Zimbabwe: Climate Change Changes Face of Urban Agriculture

Rain is something that Zimbabweans very much look forward to. For years, many have looked up to their rain-fed agricultural projects to bring them food relief in the face of gnawing hunger that has resulted from the country’s economic collapse. The unpredictable pattern that now characterises the rainy seasons, however, has lately been rendering people’s effort useless.

Urban agriculture is part of Zimbabwe’s urban landscape and in Harare; frantic efforts by the city council to put an end to it came to naught — to the extent of the authorities seemingly throwing in the towel. It would seem they finally realised how unreasonable their push was to destroy an activity that brought food relief for many food-insecure urban households, most of who have been left to scrap for a living after their breadwinners lost jobs following either company closures or retrenchments.

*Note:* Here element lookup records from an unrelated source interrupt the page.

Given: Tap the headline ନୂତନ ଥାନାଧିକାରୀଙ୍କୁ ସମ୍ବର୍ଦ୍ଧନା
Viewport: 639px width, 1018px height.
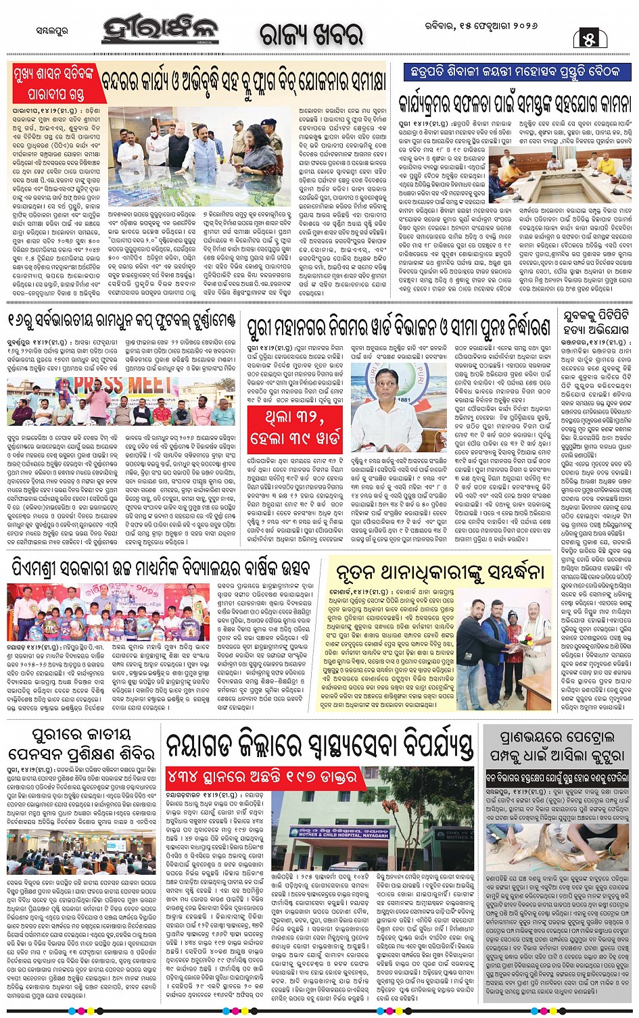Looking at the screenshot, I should pos(440,572).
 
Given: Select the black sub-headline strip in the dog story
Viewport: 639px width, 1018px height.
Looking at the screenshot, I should pos(558,777).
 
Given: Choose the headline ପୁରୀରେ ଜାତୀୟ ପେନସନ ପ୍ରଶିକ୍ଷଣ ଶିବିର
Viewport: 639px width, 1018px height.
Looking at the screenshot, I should pos(80,744).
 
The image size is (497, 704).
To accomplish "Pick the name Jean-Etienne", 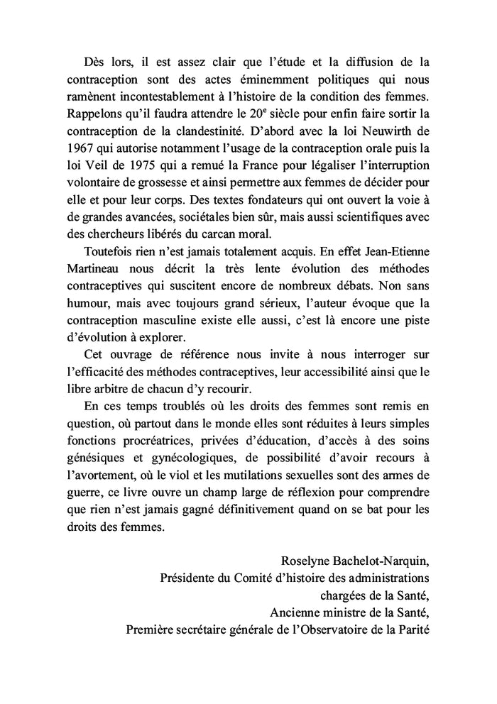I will pyautogui.click(x=398, y=252).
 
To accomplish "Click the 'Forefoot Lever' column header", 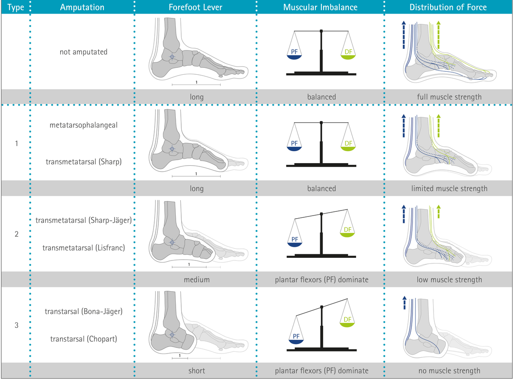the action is [195, 7].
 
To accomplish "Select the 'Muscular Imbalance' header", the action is [320, 7].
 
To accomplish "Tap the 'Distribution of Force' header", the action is [448, 7].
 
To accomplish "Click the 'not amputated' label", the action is [83, 52].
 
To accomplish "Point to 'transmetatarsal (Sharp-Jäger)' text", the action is [83, 220].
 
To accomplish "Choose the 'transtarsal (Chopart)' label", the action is [83, 339].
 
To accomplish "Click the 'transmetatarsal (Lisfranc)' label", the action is [83, 248].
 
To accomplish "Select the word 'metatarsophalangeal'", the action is [83, 125].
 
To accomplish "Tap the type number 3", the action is [16, 325].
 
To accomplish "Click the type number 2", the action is [16, 234].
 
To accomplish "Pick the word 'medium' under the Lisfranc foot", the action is [197, 280].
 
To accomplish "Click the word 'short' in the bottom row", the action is [197, 371].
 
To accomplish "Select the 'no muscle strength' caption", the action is [449, 371].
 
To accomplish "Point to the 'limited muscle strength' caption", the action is [449, 188].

Today, however, the council authorities do not pose as much a threat to urban agriculture as does the no-longer-reliable rainfall.

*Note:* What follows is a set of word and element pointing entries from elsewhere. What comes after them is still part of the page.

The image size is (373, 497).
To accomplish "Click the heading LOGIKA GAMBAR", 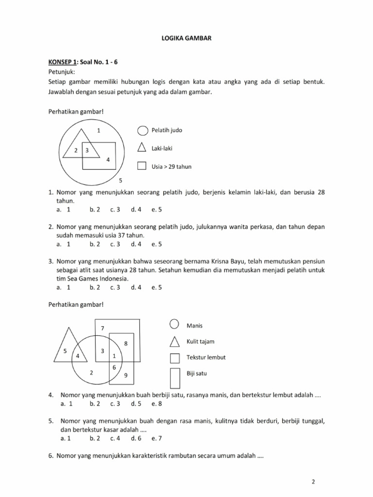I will tap(186, 36).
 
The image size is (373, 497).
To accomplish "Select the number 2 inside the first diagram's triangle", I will tap(76, 150).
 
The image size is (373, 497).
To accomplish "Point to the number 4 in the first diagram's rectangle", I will tap(108, 159).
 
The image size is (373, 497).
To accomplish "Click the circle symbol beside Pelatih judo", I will tap(142, 131).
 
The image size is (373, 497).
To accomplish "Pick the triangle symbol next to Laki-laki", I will tap(142, 148).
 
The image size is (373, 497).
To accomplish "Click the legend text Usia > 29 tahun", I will tap(172, 166).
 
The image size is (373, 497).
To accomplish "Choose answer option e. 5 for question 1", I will tap(156, 210).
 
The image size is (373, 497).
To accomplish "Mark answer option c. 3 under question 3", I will tap(115, 287).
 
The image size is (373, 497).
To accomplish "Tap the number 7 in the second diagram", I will tap(102, 329).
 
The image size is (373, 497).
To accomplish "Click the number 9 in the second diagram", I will tap(126, 375).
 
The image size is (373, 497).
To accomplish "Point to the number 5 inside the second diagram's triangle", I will tap(65, 350).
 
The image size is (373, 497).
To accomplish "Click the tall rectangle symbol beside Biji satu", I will tap(175, 377).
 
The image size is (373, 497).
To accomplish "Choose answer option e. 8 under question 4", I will tap(156, 403).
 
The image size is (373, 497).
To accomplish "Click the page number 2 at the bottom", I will tap(313, 481).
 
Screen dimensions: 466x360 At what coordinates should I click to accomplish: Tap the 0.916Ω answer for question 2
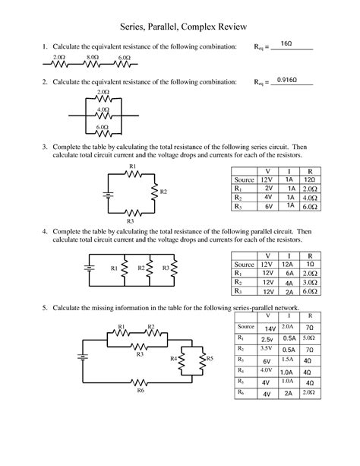click(x=287, y=79)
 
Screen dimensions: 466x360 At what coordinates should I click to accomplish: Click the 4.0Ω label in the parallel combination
click(x=104, y=109)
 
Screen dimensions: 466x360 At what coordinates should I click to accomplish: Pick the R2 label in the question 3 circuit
click(x=163, y=192)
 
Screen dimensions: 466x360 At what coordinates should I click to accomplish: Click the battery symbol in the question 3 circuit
click(x=108, y=195)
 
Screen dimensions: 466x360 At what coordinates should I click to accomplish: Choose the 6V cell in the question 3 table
click(x=269, y=206)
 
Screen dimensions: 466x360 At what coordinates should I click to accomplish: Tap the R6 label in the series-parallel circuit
click(x=141, y=391)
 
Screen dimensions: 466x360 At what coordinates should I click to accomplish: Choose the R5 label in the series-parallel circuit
click(x=210, y=358)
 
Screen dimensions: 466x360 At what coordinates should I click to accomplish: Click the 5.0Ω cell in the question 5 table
click(x=308, y=337)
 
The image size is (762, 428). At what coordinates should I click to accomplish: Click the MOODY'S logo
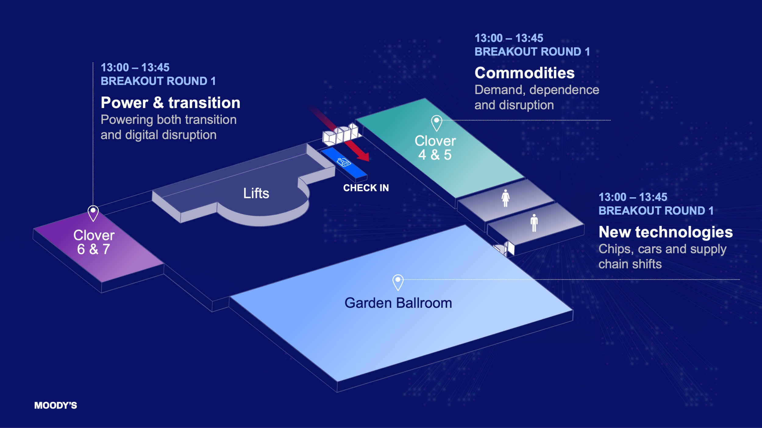55,405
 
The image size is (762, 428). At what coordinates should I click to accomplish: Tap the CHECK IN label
366,188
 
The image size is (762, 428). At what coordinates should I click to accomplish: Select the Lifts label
256,193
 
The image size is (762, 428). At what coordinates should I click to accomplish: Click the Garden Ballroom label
398,303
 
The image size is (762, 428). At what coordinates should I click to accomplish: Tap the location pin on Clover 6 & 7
93,213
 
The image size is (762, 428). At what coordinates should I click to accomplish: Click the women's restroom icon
505,198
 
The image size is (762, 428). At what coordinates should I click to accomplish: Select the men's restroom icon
534,223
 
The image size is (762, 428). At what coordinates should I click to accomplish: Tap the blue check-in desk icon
344,162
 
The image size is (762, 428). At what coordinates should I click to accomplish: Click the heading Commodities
524,73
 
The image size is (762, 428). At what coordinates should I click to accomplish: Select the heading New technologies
666,232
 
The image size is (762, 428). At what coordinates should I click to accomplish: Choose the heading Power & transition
170,103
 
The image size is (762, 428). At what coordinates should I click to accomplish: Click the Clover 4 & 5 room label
435,148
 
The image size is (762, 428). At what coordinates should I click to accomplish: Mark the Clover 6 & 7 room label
94,242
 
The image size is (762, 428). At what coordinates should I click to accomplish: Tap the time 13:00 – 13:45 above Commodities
509,38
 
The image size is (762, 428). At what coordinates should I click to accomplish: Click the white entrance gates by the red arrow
341,134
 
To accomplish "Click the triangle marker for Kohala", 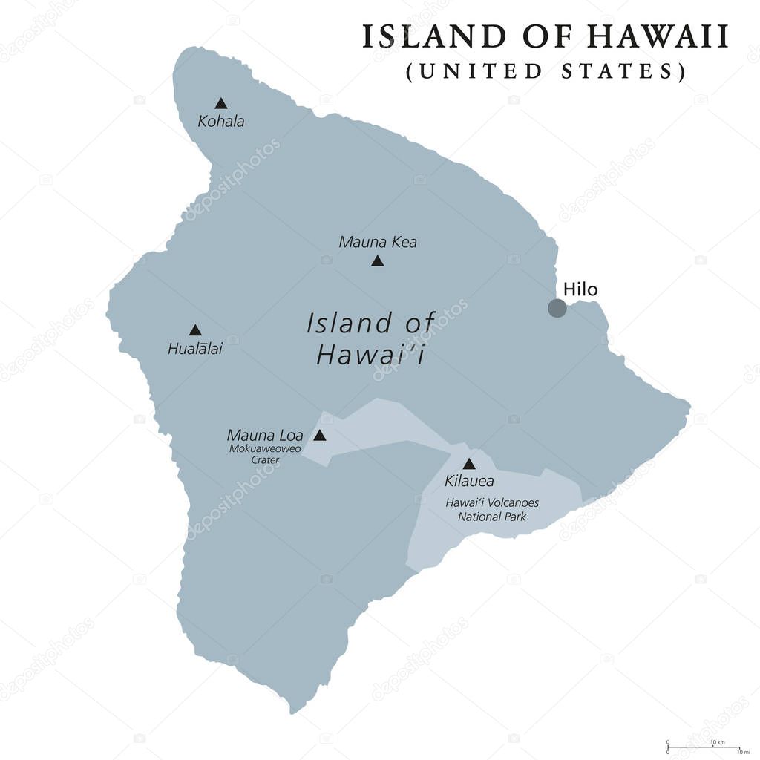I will point(220,103).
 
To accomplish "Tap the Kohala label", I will point(220,121).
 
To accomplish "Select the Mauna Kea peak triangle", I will point(377,261).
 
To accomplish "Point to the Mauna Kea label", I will point(378,242).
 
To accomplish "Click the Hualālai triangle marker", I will point(194,330).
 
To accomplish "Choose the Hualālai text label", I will point(194,348).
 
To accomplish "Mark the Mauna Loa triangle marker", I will point(319,436).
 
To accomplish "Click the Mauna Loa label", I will point(265,436).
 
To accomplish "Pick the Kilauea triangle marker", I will point(469,464).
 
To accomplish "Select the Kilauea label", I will point(469,481).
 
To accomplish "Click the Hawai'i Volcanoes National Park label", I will point(492,509).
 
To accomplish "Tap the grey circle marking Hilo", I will point(557,308).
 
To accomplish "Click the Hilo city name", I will point(580,289).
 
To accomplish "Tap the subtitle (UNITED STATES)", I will point(546,71).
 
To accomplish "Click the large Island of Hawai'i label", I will point(370,338).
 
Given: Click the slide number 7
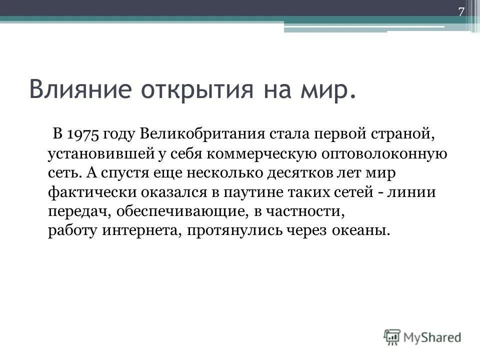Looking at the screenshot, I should [x=462, y=12].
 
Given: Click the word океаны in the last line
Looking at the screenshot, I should [x=362, y=232].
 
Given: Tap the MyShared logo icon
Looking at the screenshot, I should [x=393, y=338].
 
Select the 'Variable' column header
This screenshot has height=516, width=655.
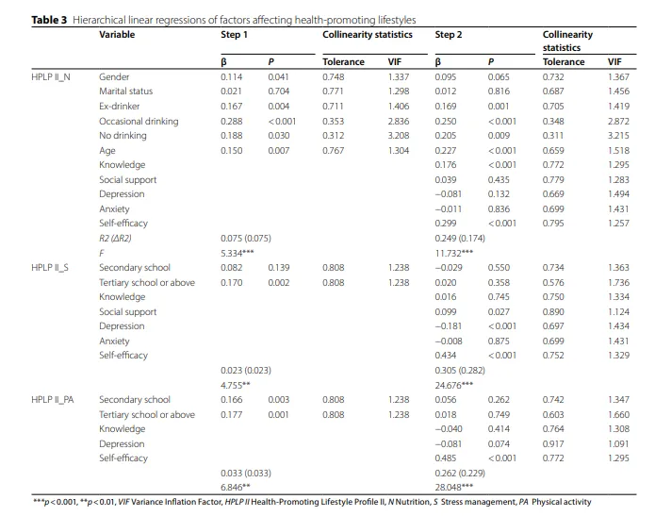117,35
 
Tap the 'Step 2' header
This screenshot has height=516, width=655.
449,35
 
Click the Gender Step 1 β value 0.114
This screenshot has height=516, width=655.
232,77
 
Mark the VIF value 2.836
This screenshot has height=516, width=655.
398,121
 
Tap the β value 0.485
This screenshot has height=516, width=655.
446,458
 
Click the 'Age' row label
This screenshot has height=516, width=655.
107,150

While traditionally, by mid-November the maize crop would be at knee-height, with people at that point simply worrying about the insistent weeds and getting money to purchase fertiliser, today’s mid-November paints a very different picture. Going around most high-density suburbs in Harare on Tuesday afternoon, this writer witnessed people, mostly the elderly, clearing the land and readying it for planting in the sweltering heat. Other fields, however, had already been cleared and people now only await the proper onset of the rainy season so they can plant.